WORK TO BE COMPLETED ▸ Present the items from the line containing "вона (13, 580)" through the end of the items as a Markdown table with the columns Row and Text, numbering each line and skipping blank lines. Leave the pictures out.

GIVEN RECORDS ▸
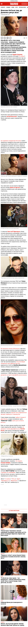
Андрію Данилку (17, 54)
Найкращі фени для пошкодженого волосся (11, 603)
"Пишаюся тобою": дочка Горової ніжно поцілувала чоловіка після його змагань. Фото (13, 556)
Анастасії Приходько (14, 231)
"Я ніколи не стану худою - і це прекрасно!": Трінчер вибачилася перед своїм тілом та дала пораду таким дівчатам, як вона (13, 580)
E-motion (22, 56)
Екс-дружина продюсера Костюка (11, 140)
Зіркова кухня (22, 7)
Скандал (8, 7)
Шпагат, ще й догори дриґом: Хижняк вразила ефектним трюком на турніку (12, 624)
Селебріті (3, 7)
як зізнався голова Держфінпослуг (13, 428)
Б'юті (16, 7)
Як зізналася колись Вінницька (10, 348)
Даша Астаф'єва (15, 187)
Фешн (12, 7)
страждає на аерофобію (8, 472)
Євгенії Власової (11, 116)
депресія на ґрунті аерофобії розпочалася (13, 375)
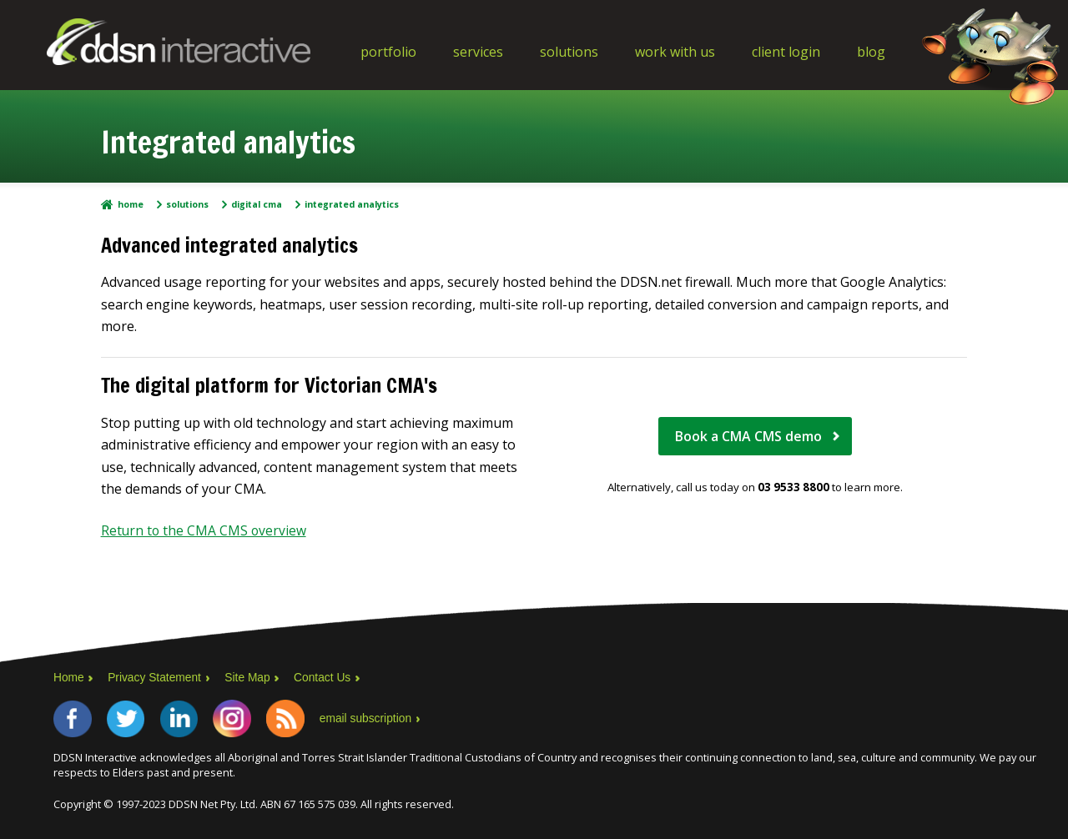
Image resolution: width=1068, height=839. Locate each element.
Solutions (569, 51)
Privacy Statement (156, 676)
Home (131, 204)
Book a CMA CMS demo (748, 436)
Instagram (239, 718)
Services (478, 51)
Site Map (250, 676)
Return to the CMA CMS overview (205, 530)
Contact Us (326, 676)
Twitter (128, 718)
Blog (871, 51)
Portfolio (388, 51)
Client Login (786, 51)
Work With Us (675, 51)
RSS (294, 718)
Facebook (73, 718)
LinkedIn (184, 718)
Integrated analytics (352, 204)
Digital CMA (256, 204)
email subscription (375, 718)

CORRECT RESPONSE ▸
| Row | Text |
|---|---|
| 1 | "Я ніколи не стану худою - і це прекрасно!": Трінчер вибачилася перед своїм тілом та дала пораду таким дівчатам, як вона (13, 580) |
| 2 | E-motion (22, 56) |
| 3 | Екс-дружина продюсера Костюка (11, 140) |
| 4 | Зіркова кухня (22, 7) |
| 5 | Скандал (8, 7) |
| 6 | Шпагат, ще й догори дриґом: Хижняк вразила ефектним трюком на турніку (12, 624) |
| 7 | Селебріті (3, 7) |
| 8 | як зізнався голова Держфінпослуг (13, 428) |
| 9 | Б'юті (16, 7) |
| 10 | Як зізналася колись Вінницька (10, 348) |
| 11 | Даша Астаф'єва (15, 187) |
| 12 | Фешн (12, 7) |
| 13 | страждає на аерофобію (8, 472) |
| 14 | Євгенії Власової (11, 116) |
| 15 | депресія на ґрунті аерофобії розпочалася (13, 375) |
| 16 | Image resolution: width=1068, height=839. Locate each element. |
| 17 | Solutions (569, 51) |
| 18 | Privacy Statement (156, 676) |
| 19 | Home (131, 204) |
| 20 | Book a CMA CMS demo (748, 436) |
| 21 | Instagram (239, 718) |
| 22 | Services (478, 51) |
| 23 | Site Map (250, 676) |
| 24 | Return to the CMA CMS overview (205, 530) |
| 25 | Contact Us (326, 676) |
| 26 | Twitter (128, 718) |
| 27 | Blog (871, 51) |
| 28 | Portfolio (388, 51) |
| 29 | Client Login (786, 51) |
| 30 | Work With Us (675, 51) |
| 31 | RSS (294, 718) |
| 32 | Facebook (73, 718) |
| 33 | LinkedIn (184, 718) |
| 34 | Integrated analytics (352, 204) |
| 35 | Digital CMA (256, 204) |
| 36 | email subscription (375, 718) |